Maybe the Goddess would have left Gilgamesh alone and found another to adorn her bed if Enkidu had not challenged her in his anger. I know why he threw the haunch of the bull at her and bellowed he would kill her next. Enkidu was furious at the continuous attempts on the king's life. But he forgot Inanna's Godhood and she used his impiety to condemn him. It was because of her that he was on his death bed, surrounded by his children and his beloved Gilgamesh.
I heard the whispers of the court, but I was not jealous. Gilgamesh and Enkidu shared a strong love. I doubted I would see the likes of it again before I died. I know Enkidu was fond of me. To be her priestess was to be a priestess of sexual love but not of commitment. His love gave me the twins. Although my twins are older than Enkidu's children with Gilgamesh, and did not answer the call to be with him at his bedside, I still have them now that Enkidu is gone.
Shamash, the God of Justice, was here to see Enkidu. Gilgamesh was sure Shamash would save his consort but it was not to be. Gilgamesh should have stayed but he stormed out in a temper. He would have learned Shamash had saved him from the same fate. He would have known he was now free of retribution from Inanna. Because Gilgamesh did not remain, he did not hear the blessings Shamash bestowed upon his consort Enkidu.
When Enkidu was near death, he had terrifying visions of an afterlife alone in Irkalla, the Realm of the Dead, without Gilgamesh. He cursed me for the sorrow brought upon him. If I had not gone to the wilderness and tamed Enkidu, if I had not brought him to Uruk and introduced him to King Gilgamesh, he would not be dying, facing eternity in the underworld of Irkalla without his beloved consort. As an immortal demigod, Gilgamesh may go to Anunnaki, the home of the Gods, when he wishes to leave this world. Irkalla was for mortals and barred to him.
The God Shamash scolded Enkidu for cursing me and reminded him I may have introduced him to civilization, but I also brought him to his beloved Gilgamesh and the greatest love and joy of his life. Enkidu looked at me with tear-filled eyes and apologized. I know he did not mean to be angry with me. He was afraid Gilgamesh's divinity would keep them apart in the afterlife and he could not bear the thought of them being parted forever.

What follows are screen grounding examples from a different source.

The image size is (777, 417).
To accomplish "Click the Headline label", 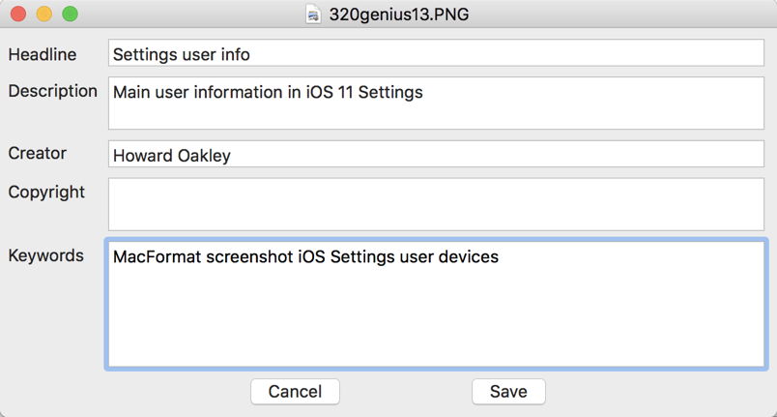I will pos(43,55).
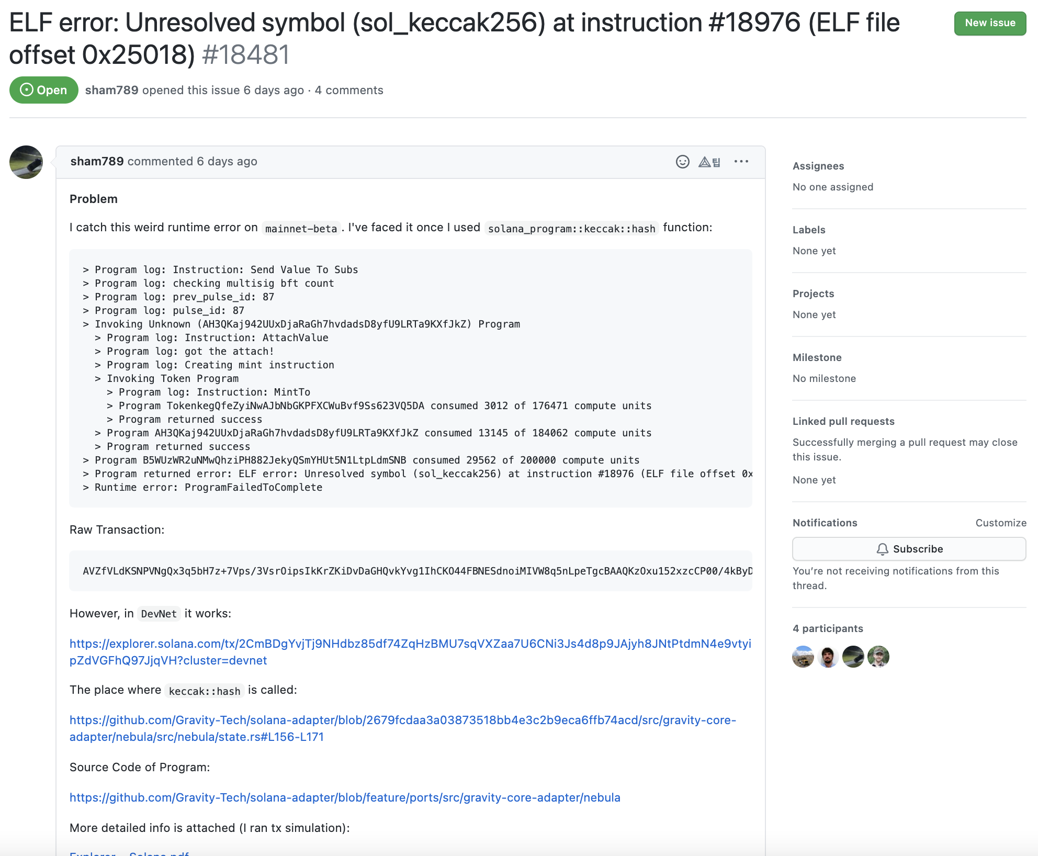Screen dimensions: 1038x856
Task: Click the green Open status badge
Action: point(44,90)
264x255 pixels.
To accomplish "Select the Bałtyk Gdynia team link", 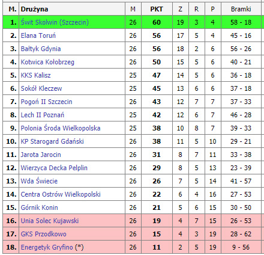I will tap(41, 49).
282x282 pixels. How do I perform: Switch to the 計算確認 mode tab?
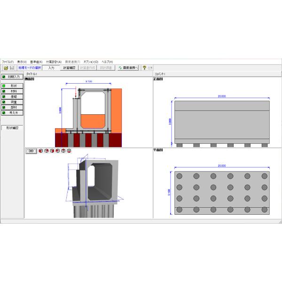click(69, 68)
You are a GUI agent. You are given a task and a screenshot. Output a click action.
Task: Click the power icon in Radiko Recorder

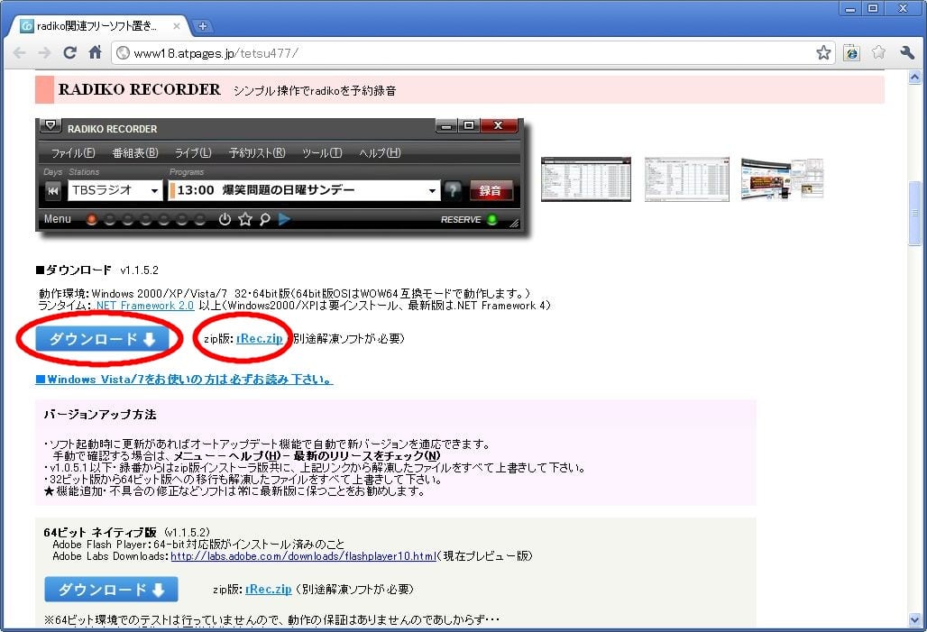coord(225,219)
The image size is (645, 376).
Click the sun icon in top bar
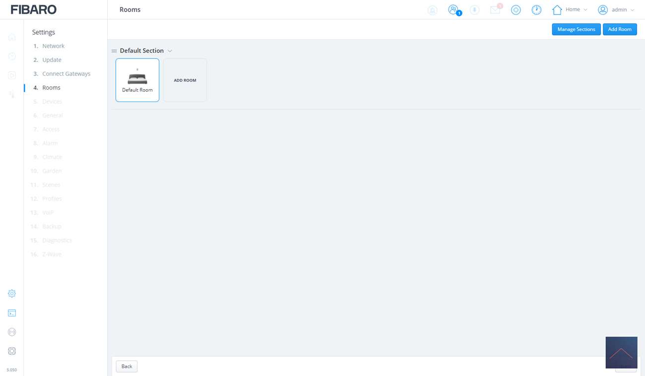click(x=516, y=10)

Enkidu had stood up to the injustice caused by the Goddess Inanna. He had defied the Gods for the sake of his beloved and he helped save lives from the plagues Inanna would have unleashed. The God Shamash would therefore ensure justice was done and blessed Enkidu and all his progeny.
Enkidu was created as the balance for Gilgamesh. Shamash promised he and his descendants would not go to Irkalla but would be reborn from the Earth as long as their souls had the strength. The children would carry the same blessing as their ancestors and recognize their Twin Flame, the one who would be their Bashert, their destiny. They would be a kingdom unto themselves. Their direct line of firstborn would never be broken and they would be kings over all their joint descendants. They would become a mighty race and answer the call of the God Shamash whenever he needed their service as warriors to dispense his justice.

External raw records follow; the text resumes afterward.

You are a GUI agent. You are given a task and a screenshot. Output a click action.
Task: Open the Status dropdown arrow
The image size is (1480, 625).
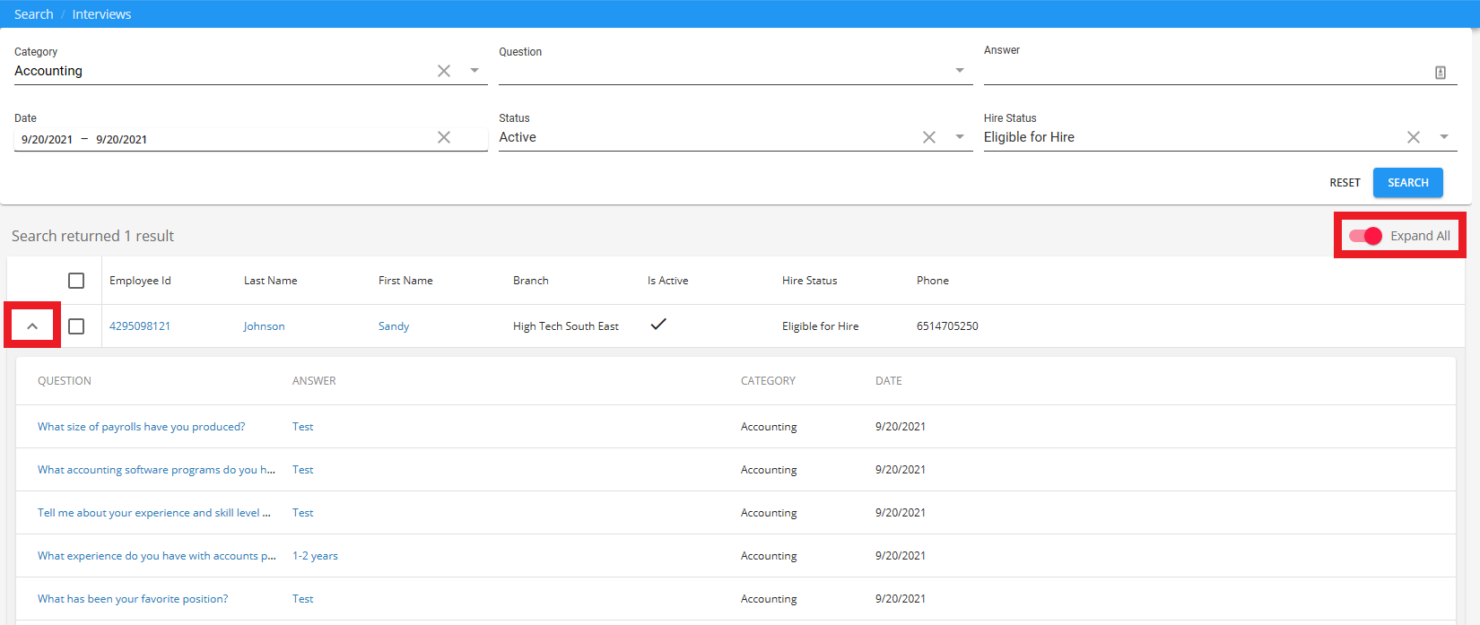[959, 137]
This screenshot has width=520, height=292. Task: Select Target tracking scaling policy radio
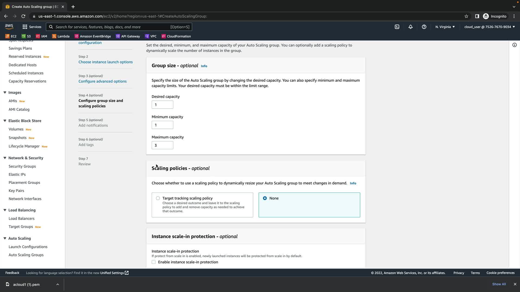[158, 198]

Shamash brought forth the Goddess Anat, a mighty and bloody Goddess of War from the north. She was the patron Goddess for the warriors of Enkidu. She would teach and guide them in the art of war and it would be through her teachings the descendants of Enkidu would dispense the judgment of Shamash's laws.
Unable to stay away for long, Gilgamesh returned to Enkidu's side before Enkidu breathed his last. And yet, Gilgamesh still believed Enkidu would rise. Gilgamesh refused to let anyone touch him and would not hear of the God Shamash's decree. When he finally realized that Enkidu was truly gone, Gilgamesh keened over the body of his beloved for several long and anguished days. I hope to never hear those aching sounds of desperation ever again. Even now, as I finish writing this, I hear his sobbing wails.